In cases of misconduct, it is good practice for employers to carry out an investigation. However, in Beattie v Condorrat War Memorial Social Club and ors, the Employment Appeal Tribunal (EAT) held that even though the employer did not carry out an investigation into missing stock, the warning they issued was still valid and appropriate. 

Basic facts

Ms Beattie had worked as a bar steward in the social club since July 2008. In May 2015, during a stock taking exercise, two cases of vodka (24 bottles) and two bottles of brandy were found to be missing. Ms Beattie was responsible for the banking and ordering of stock, but was unable to provide a satisfactory explanation for the missing bottles.  

After admitting that she was at least partially responsible for the stock having gone missing (and after offering to pay the cost of the missing bottles), she was issued with a final written warning in July 2015 which was to remain on her record for 12 months. Ms Beattie carried out an investigation into the reason for the stock going missing, but the club itself did not.

In December 2015, Ms Beattie was asked on a number of occasions to sell tickets behind the bar for a function the following month. She refused to do so explaining that if money went missing she was concerned what would happen to her as she was already on a final written warning.
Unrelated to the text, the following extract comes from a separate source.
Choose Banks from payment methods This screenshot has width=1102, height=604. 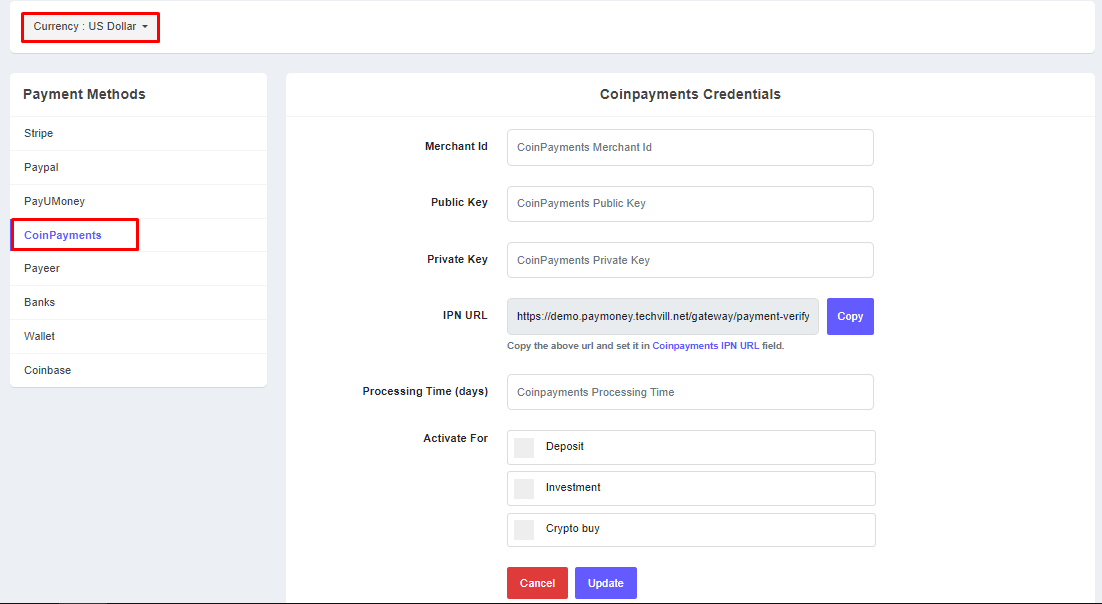pos(40,302)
She was then suspended on full pay and, following an investigation, was dismissed at the end of December for refusing to obey a legitimate and reasonable instruction.

Tribunal decision

The tribunal held firstly that issuing a final written warning following the discovery of missing stock (for which Ms Beattie was responsible) was both appropriate and valid.
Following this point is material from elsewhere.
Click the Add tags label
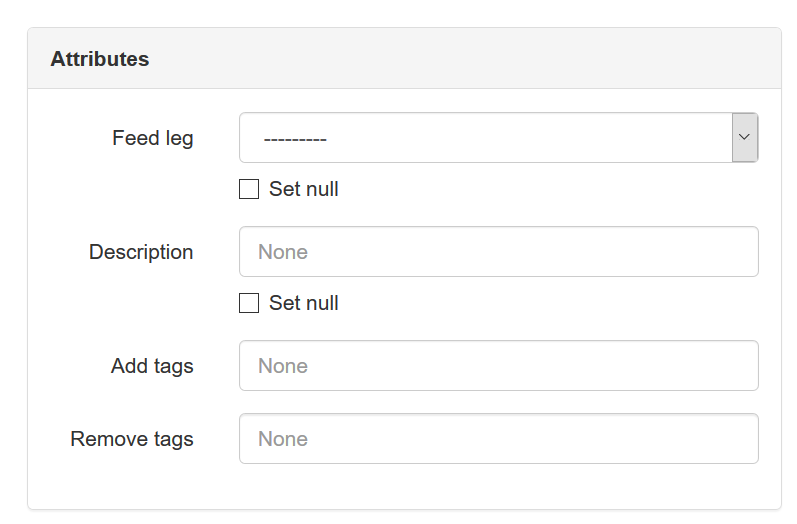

It then held that, as the final written warning was valid at the time of dismissal, the decision to dismiss was fair. However, the failure of the club to follow a fair procedure rendered it unfair. It then went on to hold that it was satisfied that even if the club had followed a fair procedure (a disciplinary hearing followed by an appeal), there was a 100 per cent chance that Ms Beattie would still have been dismissed. As such, she was not entitled to any compensation (known as a Polkey deduction).
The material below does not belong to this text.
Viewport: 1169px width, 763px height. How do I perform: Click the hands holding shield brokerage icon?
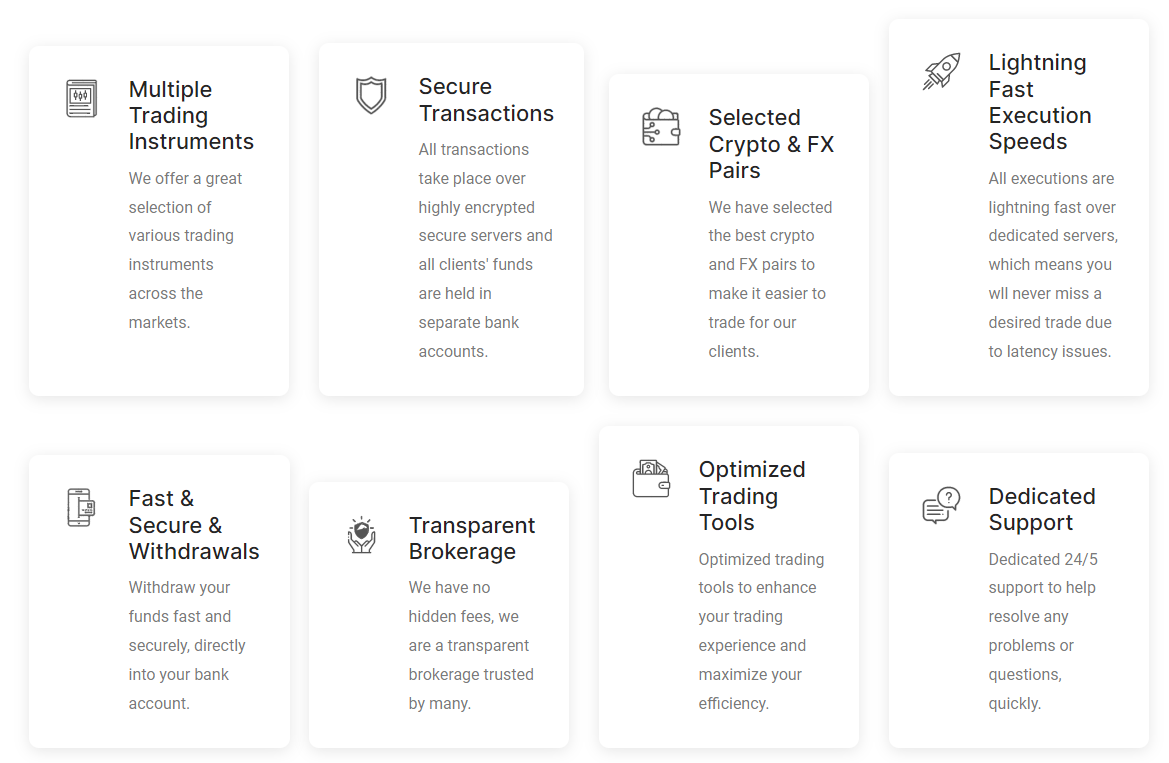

Ms Beattie appealed against the decision that the final written warning was valid at the time of the second incident of misconduct. This was the first time that any stock had gone missing during her seven years working as a bar steward, during which time she had taken delivery of approximately 1400 cases of vodka. There was a procedure in place which had not failed before, yet the club did not carry out an investigation to find out why it had failed on this occasion.

EAT decision

The EAT noted that, as a significant amount of stock had gone missing and it was Ms Beattie who had responsibility for the stock taking procedures, it was for the club to decide whether the conduct was sufficiently serious to merit a final written warning.

Generally speaking, earlier decisions by an employer should not be reopened by a tribunal unless the warning was so unreasonable that it would have been “manifestly inappropriate” for the club to have issued it. The tribunal in this case concluded that it was both valid and appropriate and the EAT could not see that the tribunal had acted perversely in coming to that decision. 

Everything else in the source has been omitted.